Return all ancestor indices for a candidate.

TYPE: function

find_common_ancestor

Find the most recent common ancestor of two candidates.

TYPE: function

Examples:

Getting all ancestors of a candidate:

from gepa_adk.engine.genealogy import get_ancestors

parent_indices = {0: [None], 1: [0], 2: [1]}
ancestors = get_ancestors(2, parent_indices)
# Returns: {0, 1}

Finding common ancestor:

from gepa_adk.engine.genealogy import find_common_ancestor

parent_indices = {0: [None], 1: [0], 2: [0], 3: [1, 2]}
ancestor = find_common_ancestor(1, 2, parent_indices)
# Returns: 0
Note

This module provides genealogy tracking functions for merge operations. Genealogy tracking enables merge operations by identifying which candidates share common ancestry and can be safely combined.

get_ancestors

get_ancestors(
    candidate_idx: int,
    parent_indices: dict[int, list[int | None]],
) -> set[int]

Return all ancestor indices for a candidate.

Traverses the genealogy tree using breadth-first search to find all ancestors transitively.

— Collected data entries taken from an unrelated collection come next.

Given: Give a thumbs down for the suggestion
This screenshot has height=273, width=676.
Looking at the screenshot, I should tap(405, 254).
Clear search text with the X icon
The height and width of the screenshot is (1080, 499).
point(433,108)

Seed candidates (with [None] parents) have no ancestors.

PARAMETER DESCRIPTION
candidate_idx

Index of the candidate to trace.

TYPE: int

parent_indices

Mapping of candidate index to parent indices list.

TYPE: dict[int, list[int | None]]

RETURNS DESCRIPTION
set[int]

Set of all ancestor candidate indices (excluding the candidate itself).

Examples:

Simple linear genealogy:

parent_indices = {0: [None], 1: [0], 2: [1]}
ancestors = get_ancestors(2, parent_indices)
# Returns: {0, 1}

Merge candidate with two parents:

parent_indices = {0: [None], 1: [0], 2: [0], 3: [1, 2]}
ancestors = get_ancestors(3, parent_indices)
# Returns: {0, 1, 2}
Note

Operations use BFS to avoid recursion depth issues with deep genealogies. Prevents cycles by tracking visited nodes.

Source code in src/gepa_adk/engine/genealogy.py
def get_ancestors(
    candidate_idx: int, parent_indices: dict[int, list[int | None]]
) -> set[int]:
    """Return all ancestor indices for a candidate.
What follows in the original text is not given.